Team: Emma Turetsky, Nakho Kim, Chaman Singh Verma

We felt this assignment contained two different problems. One was to get an overall picture or idea of the whole dataset, this would be a general view diagram, the other was to see how one skill or node relates to all the other nodes in the dataset and compare that between two datasets, this would be an egocentric diagram. It is very hard to do both together as it can easily clutter the visualization, making it harder to see the data and make it difficult for patterns to emerge, an example of this is the “spoke graph” the prof. Gleicher’s. So instead, we chose to focus on these problems seperately, rather than trying to do both at one time.

The egocentric approach, which is the one we ultimately chose, is the optimal way for showing individual node connections between one node and the others, but it is hard to show more than one degree of connectedness, making it hard to see the network overall as a whole, even if all the diagrams for the nodes are presented.

One of the major difficulties we saw with this approach was that there was too much clutter, especially around points with low correlation, so we decided to come up with a visualization which reduces the clutter without getting rid of the data completely.
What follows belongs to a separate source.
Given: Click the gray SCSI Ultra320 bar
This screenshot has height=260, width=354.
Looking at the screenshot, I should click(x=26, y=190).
We chose a visualization of the second type, one which focuses on how the data relates to one data set, but can be easily compared between datasets.
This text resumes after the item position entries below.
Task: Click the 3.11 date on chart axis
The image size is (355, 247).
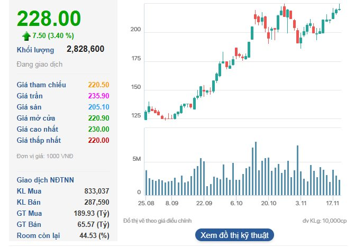Action: pos(301,203)
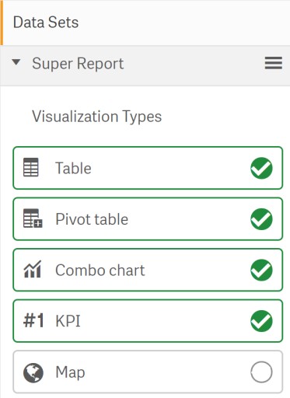Choose the Combo chart label
The height and width of the screenshot is (398, 290).
pos(100,271)
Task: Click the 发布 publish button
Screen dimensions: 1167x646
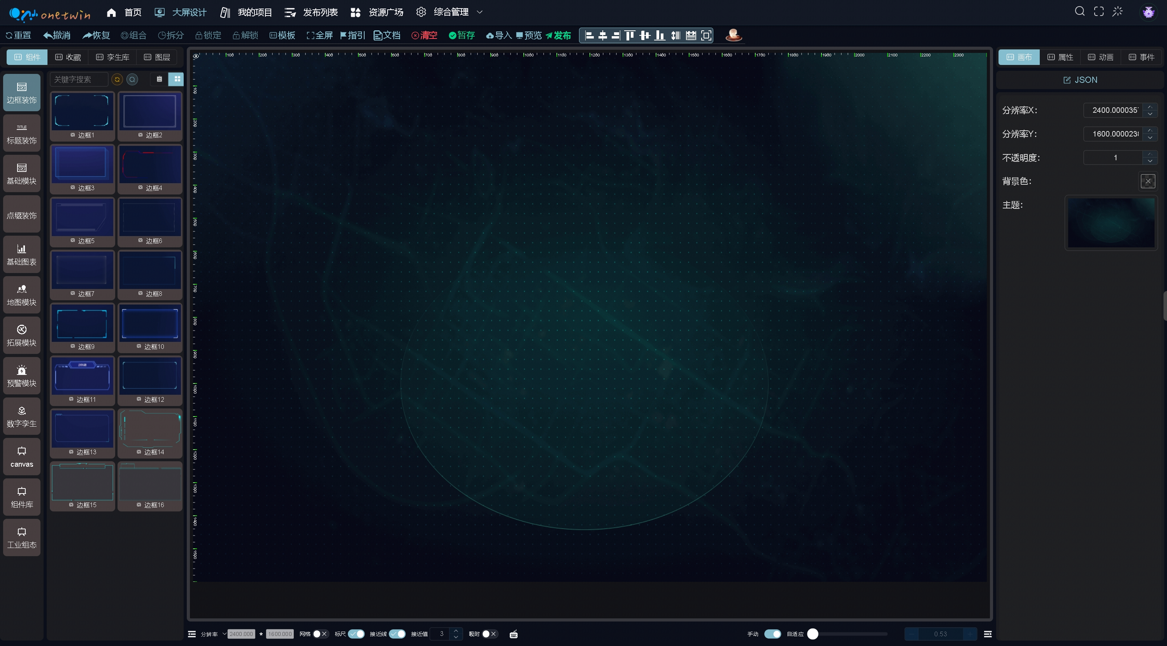Action: [558, 35]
Our visualization is made up of a cylinder. There is a node sticking up vertically from the cylinder, this is the skill/point we are focusing on at the moment. When that point is in the center, you can see one half of the cylinder, the horizontal distance from the main point of the other points on the cylinder represent the correlation. So in this view, the edges of the cylinder are the .5 mark and the point opposite the focused node is 0. Note that this means that distance can be either to the right or the left of the focused point, but direction doesn’t matter. Where a point is vertically on the cylinder also does not matter, but can be used to show multiple points with the same of similar distance without having them overlap. If two points are the same horizontally but different vertically, they still have the same value.

The view can also be rotated so that if you wish to, you can see the points with lesser correlation on the other side of the column. What is nice about this view is that we can display multiple datasets on one column, as long as the focus point is the same. We have also show multiple focus points by stacking the columns on top of each other. While the prototype is not completely finished, we have a program which gives the general idea of what we are trying to achieve.

For a general view diagram, the idea is to show the network as a whole. The problem with this is that it gets easily cluttered and makes it hard to read individual connections. In a general view diagram, if the data points hold fixed positions, it’s easy to compare to or more networks, but hard to make a comparison. One example of this is the “golfball” view shown in class. If, in a network diagram, node positions are reordered depending on the dataset, it’s easy to see patterns within one dataset, but extremely difficult to compare between datasets.

For an overall view, we decoded to use a fixed comparison of data matrices. We did this by essentially using the given matrix as the x and y coordinates in a plot and the correlation as some other value, in this case color. Then we noticed that since the matrices are identical, we could replace one triangle of a matrix with the other to get one graph where the coordinates on one side are symmetric with the coordinates on the other side. Doing this for a wafer plot gives us the following three plots.

Note that while you can clearly tell that the datasets have some differences, it is really hard to see what exactly those differences are. Due to the statistical software used, a gradient is formed, so though the original data on the vertices are distinct points, these plots imply and idea of connection and intermediate points between the data.